Thursday 30 July 2009

CLIP - A New School



A village is not characterized by persons - clones of each other. Rather, each villager, each member of the community, has a unique physiognomy, occupies a well defined place, possesses a personality that is simultaneously distinct and socially viable. The village, contrary to the city, collaborates more than competes, and its progress is generally the result of common effort. Are we saying that the world of the future will be the New Jerusalem, the civitas Dei, the utopian society revisited? Of course not.
What is certain is the fact that the world as we used to know it, is no more. In its place we have something different that, in the making of history, we have created. This act of creation, if authentic, apparently is not well understood.
And why?
The paradigmatic vision that, in the last three hundred years has served as the perceptional instrument of reality, is highly impersonal and mechanistic. The fundamental problem of the 17th century was characterized by the preoccupation with the notion of order, intellectual and social. The world was perceived as a complex of competing forces, thus requiring the establishment of order necessary to harmony and as the fomenter of progress. This paradigm, whose revealing metaphor is the notion of the machine, is called by Joanna Macy "patriarchal," by Don Oliver "modernity," and by Richard Katz "the scarcity paradigm." It also includes the concept of singular cause – singular effect, with the result that all human relationships are perceived as occurring in a linear progression of cause and effect. This paradigm influenced not only the social sciences, but until very recently informed the methodology of modern sciences. Seth Kreisberg, in a brilliant analysis of this Subject, says the following:
The view of reality as made up of separate and competing entities reinforces, or perhaps creates, the view that power means strong defenses, invulnerability, inflexibility, in short, domination. Power consists of separate entities struggling amongst one another for strength, control, superiority and their separate interests.
This concept of power, which has been called power-over. defined in the modern era by Hobbes and continued by Max Weber, Bertrand Russell and others, seems related to less developed forms of human relationships, and has served as moral justification for many acts of social and political aggression. In the mechanistic model any attempt to prevent disorder, or to restore order, is considered "good", since such effort is exerted to achieve the ultimate good of the community. The ultimate good of the community is not, however, the result of a consensus established by a dynamic society. In the mechanistic model, the ultimate good of society is a static and prescribed concept.
Our schools still function in accordance with this model. The educational process is conceived as a cluster of distinct elements: teachers who know and teach, students who know nothing and learn, administrators who know more than anybody else and control. The curriculum, prescribed and untouchable, is passed from the teacher to the student as a biblical testament to be dictated, received, and reproduced letter by letter, dot by dot. Any deviation from this norm is considered as a more or less subversive act, deserving of correction and punishment.

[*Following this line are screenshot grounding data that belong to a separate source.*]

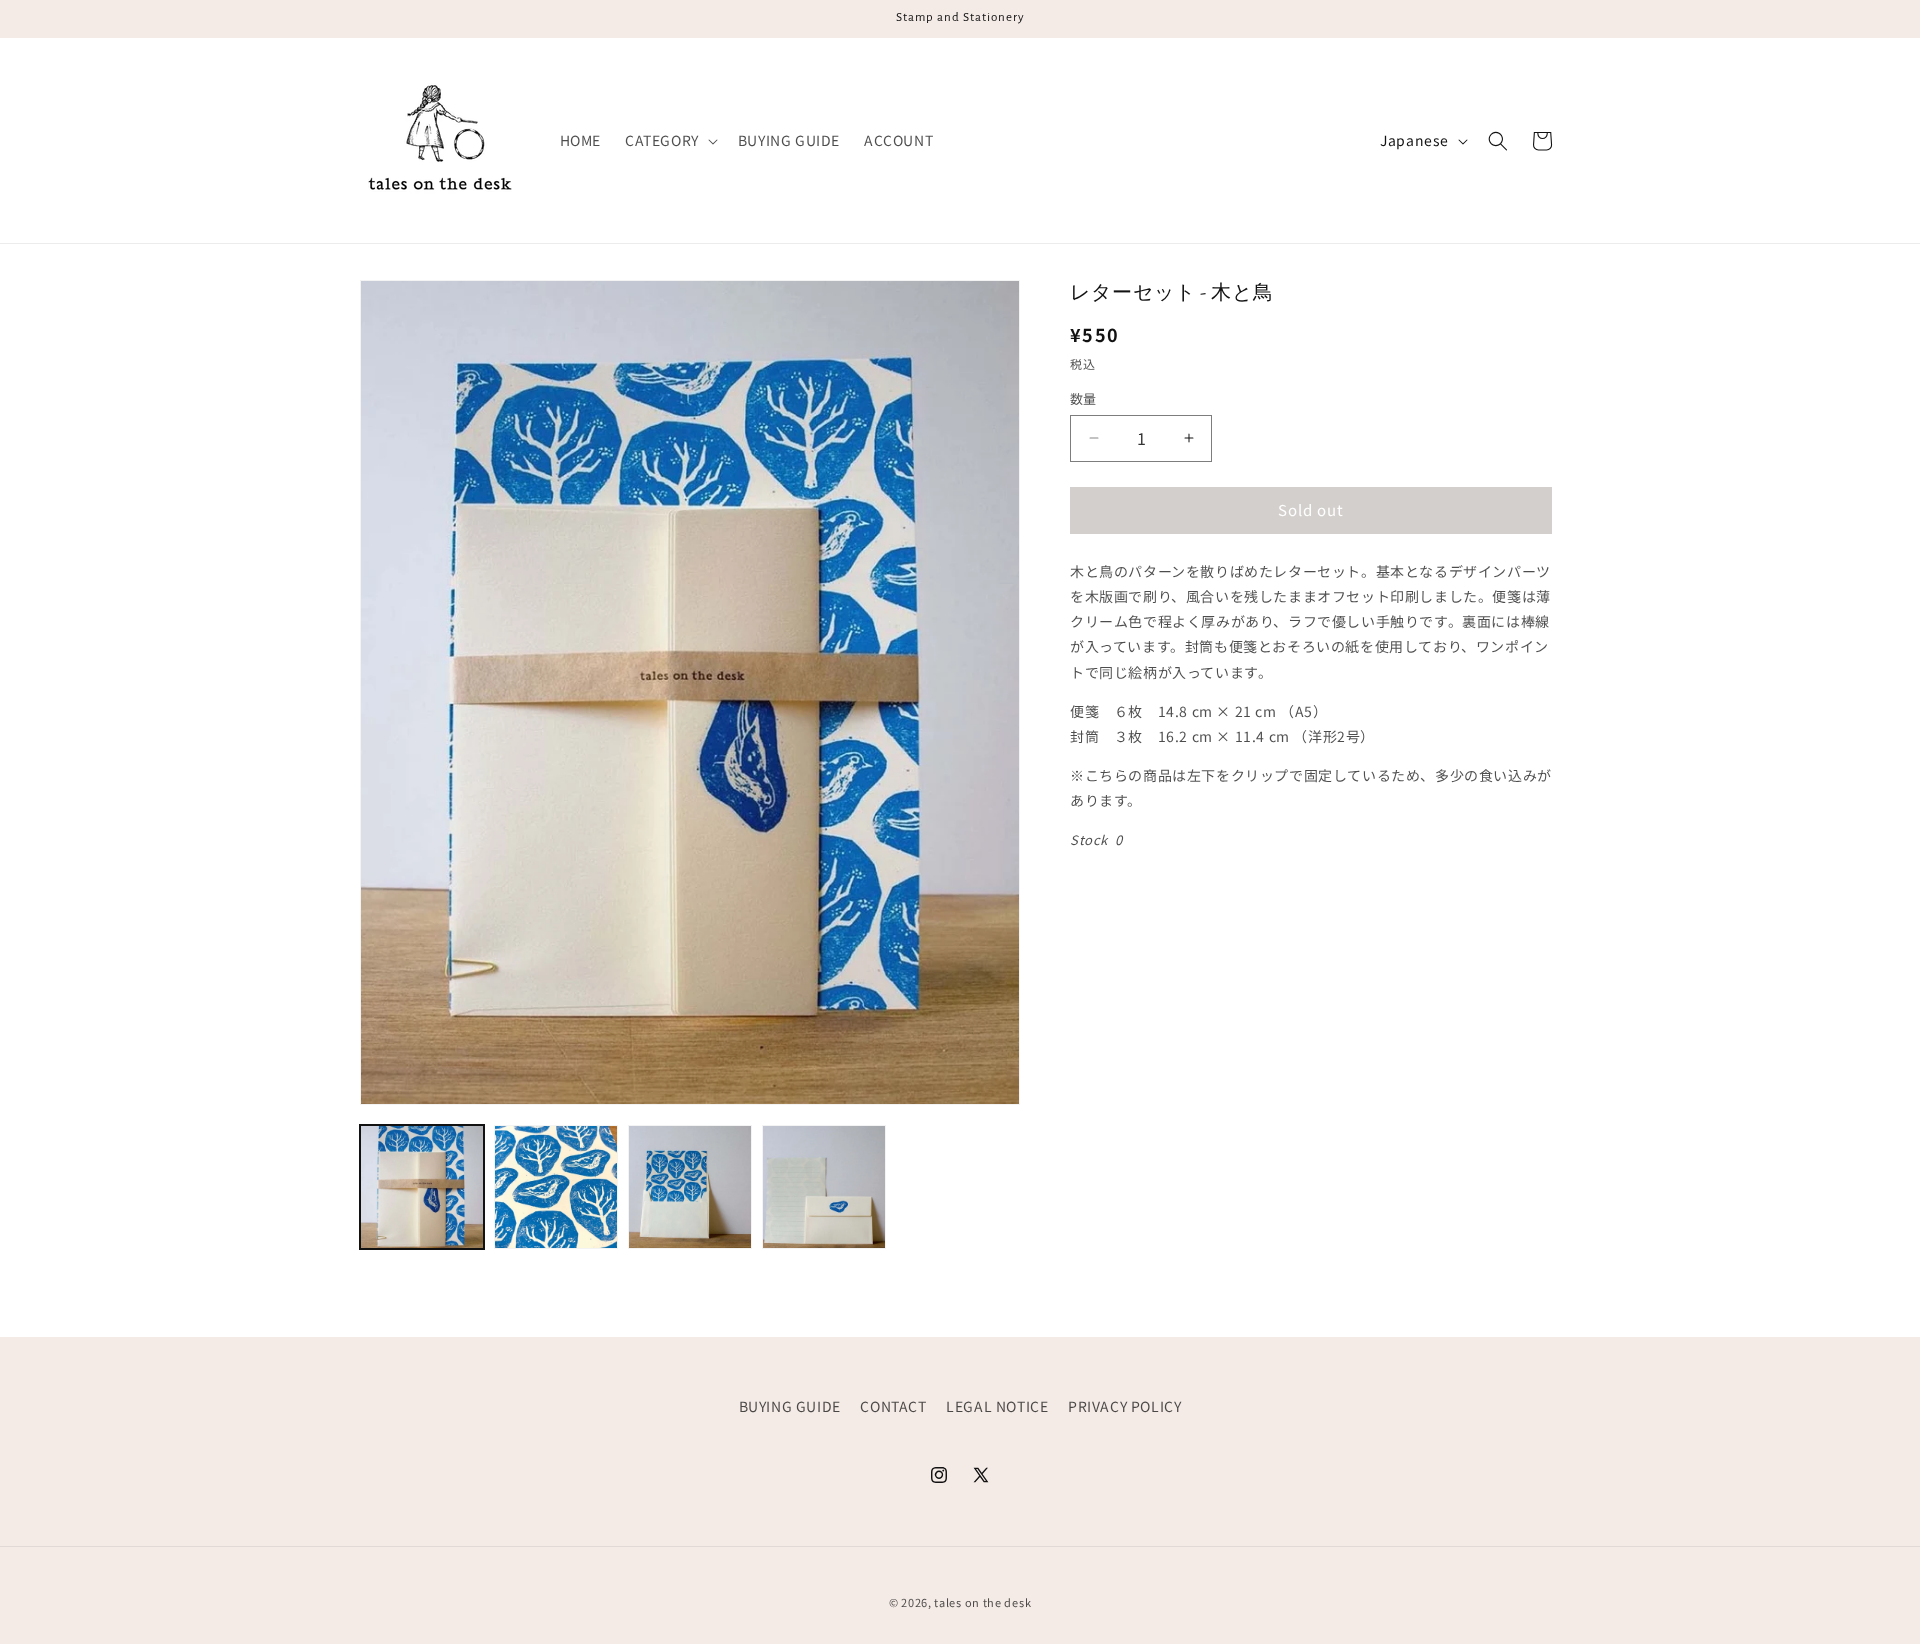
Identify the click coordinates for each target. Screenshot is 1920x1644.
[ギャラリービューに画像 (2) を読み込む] (556, 1187)
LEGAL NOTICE (997, 1406)
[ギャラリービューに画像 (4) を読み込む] (824, 1187)
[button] (669, 140)
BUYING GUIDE (790, 1406)
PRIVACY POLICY (1124, 1406)
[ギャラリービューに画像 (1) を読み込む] (422, 1187)
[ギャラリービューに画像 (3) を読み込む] (690, 1187)
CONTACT (893, 1406)
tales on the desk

Teachers and students are thus considered as competing entities to be mediated by the curriculum. Reform in the traditional school thus means, above all, a curricular revision, or at most, a revision of the hierarchy.

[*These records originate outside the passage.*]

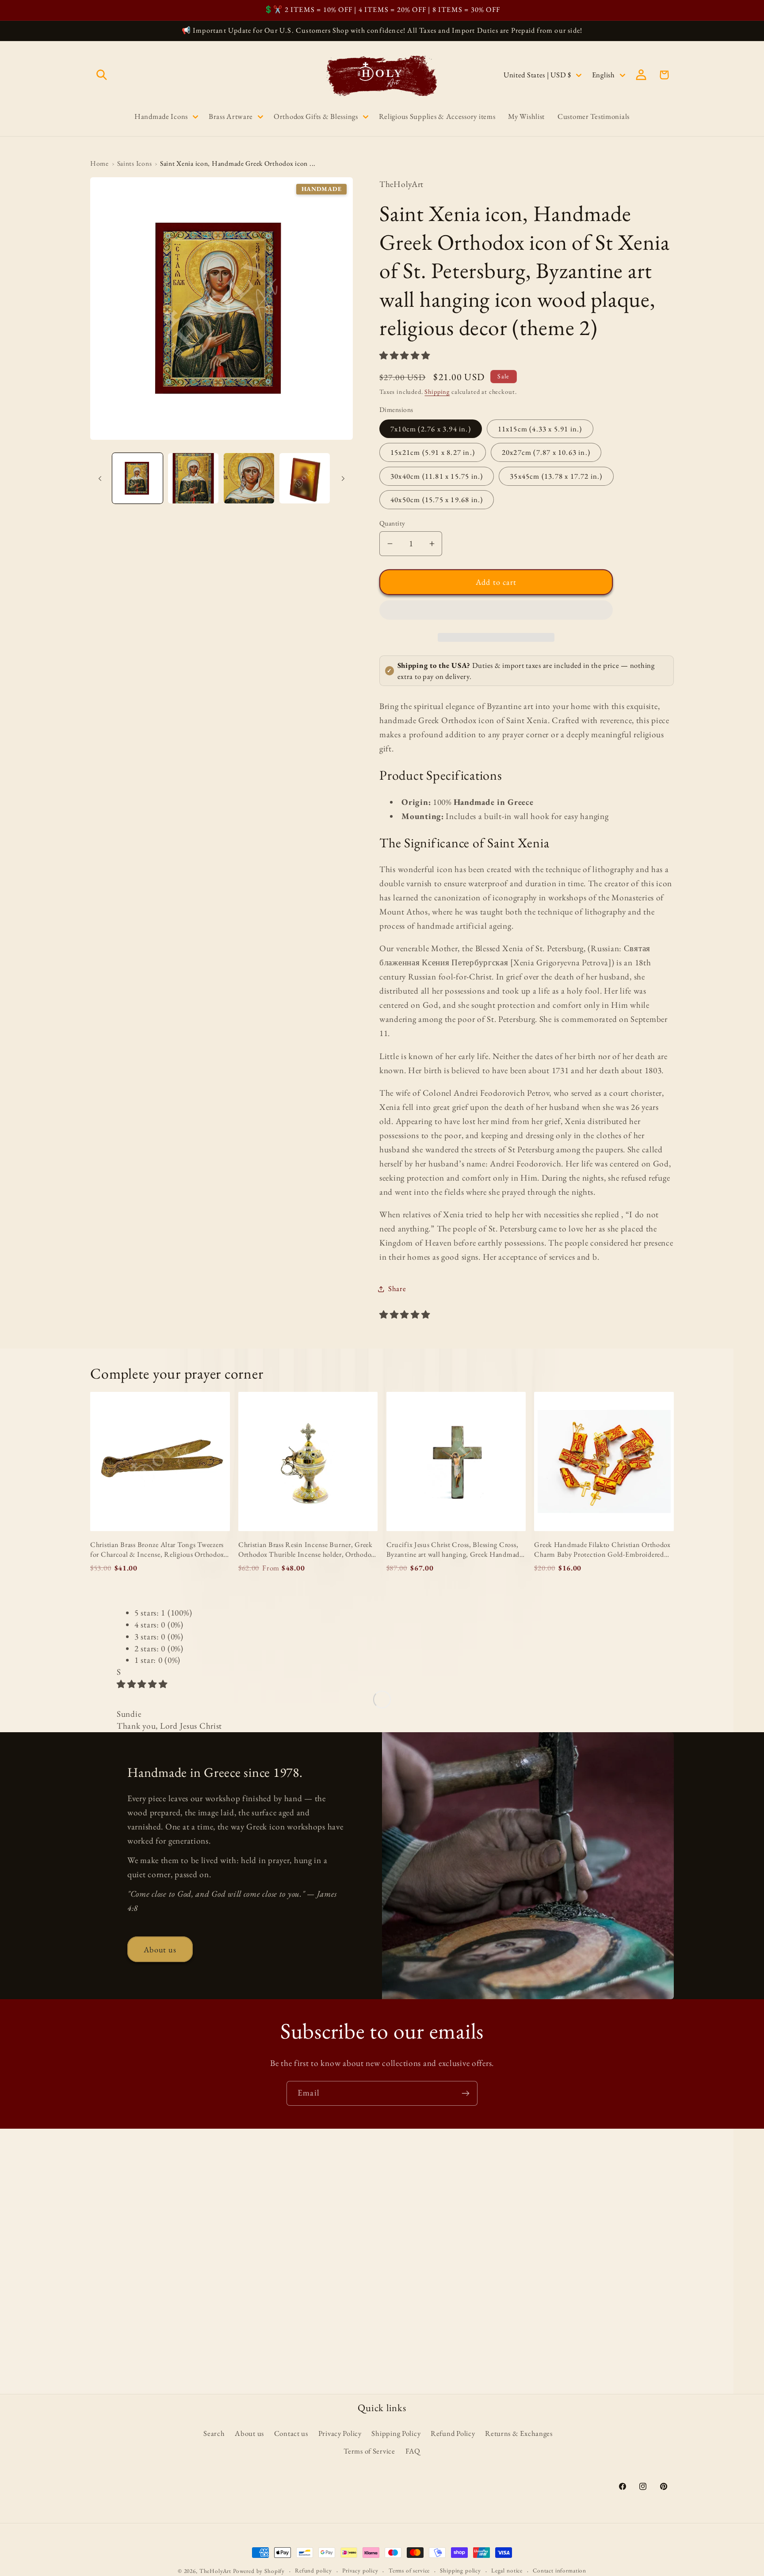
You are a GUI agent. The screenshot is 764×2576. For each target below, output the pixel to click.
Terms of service (409, 2570)
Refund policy (313, 2570)
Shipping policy (460, 2570)
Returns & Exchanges (519, 2433)
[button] (405, 355)
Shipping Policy (395, 2433)
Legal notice (507, 2570)
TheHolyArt (215, 2571)
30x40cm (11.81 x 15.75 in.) (436, 476)
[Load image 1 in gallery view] (137, 478)
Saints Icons (134, 163)
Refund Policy (453, 2433)
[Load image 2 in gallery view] (193, 478)
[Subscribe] (465, 2093)
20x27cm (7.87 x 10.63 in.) (546, 452)
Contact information (559, 2570)
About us (160, 1949)
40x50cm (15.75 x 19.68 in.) (436, 499)
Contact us (291, 2433)
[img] (142, 1684)
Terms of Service (369, 2451)
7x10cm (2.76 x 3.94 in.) (430, 429)
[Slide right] (343, 478)
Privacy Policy (340, 2433)
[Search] (102, 75)
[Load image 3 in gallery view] (249, 478)
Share (397, 1288)
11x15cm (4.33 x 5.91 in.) (540, 429)
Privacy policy (360, 2570)
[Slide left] (100, 478)
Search (214, 2433)
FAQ (412, 2451)
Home (99, 163)
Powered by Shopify (259, 2571)
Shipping (437, 391)
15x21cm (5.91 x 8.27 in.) (432, 452)
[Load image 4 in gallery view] (304, 478)
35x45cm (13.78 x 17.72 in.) (556, 476)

The analysis of the relationships among the different entities is rarely conceived in horizontal terms: in this model the pyramid remains as the graphic image of those relationships.
The influence of the mechanistic model in international education is reflected in the notion that ethnic or multicultural studies can be reduced to the examination of exotic or minority cultures. The majority, or dominant, culture is rarely included in the same plane as the others, and the notion that it can be influenced by the minority or dependent cultures receives little or no consideration. We speak of the Portuguese influence in Africa and in Asia more frequently than we speak of the extent to which our culture was transformed by that association. similar parallels could be established for linguistic relations among peoples.